Comparatively, the system tracked 100,000 rides by the end of October 2016.
The municipal government contracted Ottawa-based CycleHop to operate the bike share service for a period of five years, with the potential for a contract extension to 20 years. As part of the agreement, City taxpayers will provide the company with a financial contribution of $5 million over the first five years to assist with the operation’s start-up costs.
In December 2016, Shaw became the name sponsor of Mobi for an undisclosed amount, resulting in the rebranding of the bike share system into ‘Mobi by Shaw GO’.

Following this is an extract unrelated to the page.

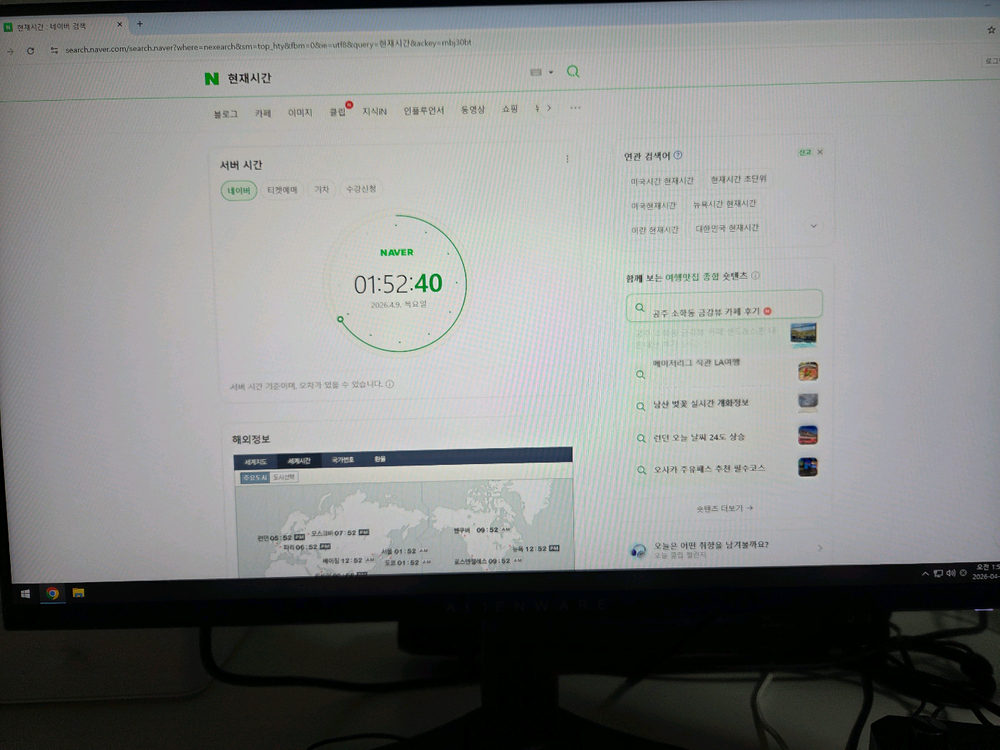Image resolution: width=1000 pixels, height=750 pixels.
Task: Click the Naver N logo
Action: tap(211, 76)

And today, the City announced that Vancity Credit Union has signed on as a community sponsor over a one-year term. The partnership will focus on encouraging Mobi users to practice safe cycling while riding a Mobi bike.
Following provincial road safety laws, Mobi users are required to wear the helmet affixed to each Mobi bike. Helmets are periodically inspected and cleaned by CycleHop staff.

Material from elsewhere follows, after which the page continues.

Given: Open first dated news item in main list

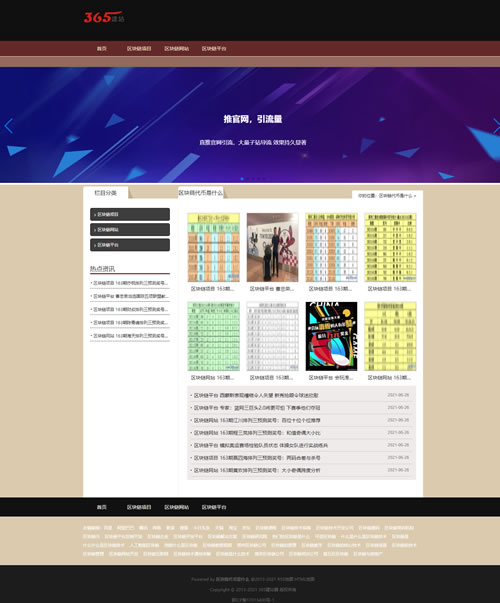Looking at the screenshot, I should click(x=301, y=395).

The Mobi service area spans all of the downtown Vancouver peninsula and the Central Broadway corridor, framed by Arbutus Street to the west, Main Street to the east, and West 16th Avenue to the south. When fully grown, the system will have 1,500 bikes across 150 bike share stations.

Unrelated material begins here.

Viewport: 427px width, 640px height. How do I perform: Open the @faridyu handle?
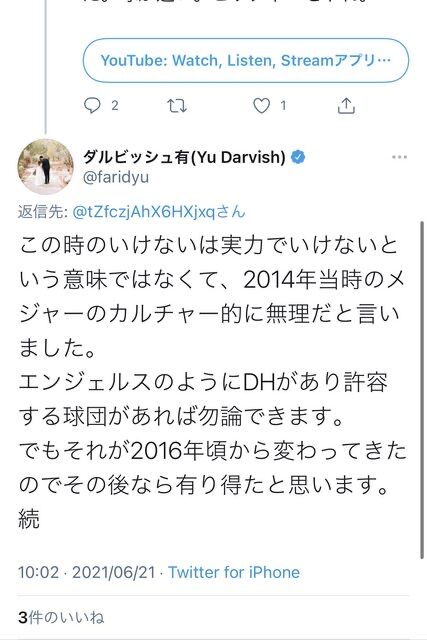pyautogui.click(x=116, y=177)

Operators have not released the financial performance of Mobi, but many bike share systems in Canada and the United States have incurred losses in other cities.
Neighbouring Seattle, for instance, was forced to shut down its Pronto Cycle Share at the end of March 2017 due to financial issues from low ridership. The non-profit company that owned and operated the system became insolvent in 2015, forcing the City of Seattle to acquire Pronto. Seattle’s system had 54 stations and 500 bikes.